The Review advocated delivering an international fintech action plan, boosting international collaboration through the Centre for Finance, Innovation, and Technology (CFIT), and developing an international “Fintech Credential Portfolio” (FCP), a quality stamp, to boost credibility in foreign markets.

This month, Ezechi Britton became the first CEO of CFIT. CFIT’s main goals are to create time-limited “coalitions” of specialists to overcome fintech sector growth impediments, encourage the creation of high-income, tech-based jobs countrywide, help enterprises scale globally, and improve access to financial services for consumers and small businesses.

National connectivity

The Review called for a three-year plan to support the top 10 fintech clusters in the country, better national coordination led by the CFIT, and the growth of fintech clusters through accelerated development and investment in research and development (R&D).

Innovate Finance, FinTech Scotland, and FinTech North have put together a national network to help innovators from all over the country connect and form multiple fintech hubs and centres of excellence.

The goal of the FinTech National Network is to help the hubs work together and make important connections that will help spread their message. The network will focus on projects that are good for everyone, such as skills and talent, capital and investment, and diversity. It will also try to connect the different FinTech ecosystems in the UK and around the world.

To mark the second anniversary of the Kalifa Review, Yoko Spirig, co-founder and CEO at Ledgy, said: “The Kalifa Review was implemented to encourage innovation and extend the UK’s competitive edge over other leading fintech hubs. Over the last few years, the UK has held on to its position as a world leading fintech innovation hub, with investment in the sector outpacing other European markets.

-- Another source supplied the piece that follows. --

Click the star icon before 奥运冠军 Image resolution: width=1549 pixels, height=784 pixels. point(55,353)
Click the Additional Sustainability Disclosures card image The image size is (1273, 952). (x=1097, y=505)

“However, several components of the Kalifa Review have not been delivered. The London stock exchange is not yet seen as a top-tier destination for tech listings, and the UK is still missing a fully operational crypto regulatory regime as recommended by Kalifa. Other fintech hubs like Berlin and Paris are building talent and investment capacity all the time, so the UK cannot be complacent.

As a scaling Swiss fintech, we decided to open a London office last year because we believe the UK is the deepest and most sophisticated market outside the US. But the recently announced European Tech Champions initiative also highlights that the continent is doubling down on tech investment in a bid to cement Europe’s position as a startup friendly tech hub. Against this backdrop, it’s vital the UK government continues to support the fintech sector, encourage balanced risk-taking and drive innovation, if it wants to remain ahead of its European rivals.”

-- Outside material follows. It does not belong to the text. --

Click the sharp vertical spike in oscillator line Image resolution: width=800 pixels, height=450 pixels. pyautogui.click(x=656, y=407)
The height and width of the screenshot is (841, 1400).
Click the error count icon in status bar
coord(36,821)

Eric Huttman, CEO of MillTechFX, said, “Since the Kalifa review came out, the macro-environment in which fintechs operate has been dominated by higher volatility, higher interest rates, and higher inflation. The uncertainty caused by this macro environment has been hard to deal with, but it has also opened up opportunities for fintechs to solve real-world problems and help those who really need it, like firms that rely on legacy providers and old technology, become more efficient and save money.

“Many of the recommendations in the Kalifa Review helped put the focus on UK fintech and build resilience which has been vital during this tough period. Momentum has not slowed and it’s vital that the fintech community continues to work together to drive the industry forward and build trust to increase adoption among businesses and consumers beholden to legacy processes and providers.”

The CEO and co-founder of Neo, Laurent Descout, said, “The last 12 months have been tough for fintechs around the world, but London has mostly been able to weather the storm.” In the last year, investment in fintech fell 30% globally, but only 8% in the UK. This shows that the UK is still a strong hub for fintech.

“As we approach the Kalifa Review’s second anniversary, it’s clear the foundations laid to date have helped London maintain its healthy competitive advantage and we expect digital adoption will continue to boost growth in many areas, including the payments market.”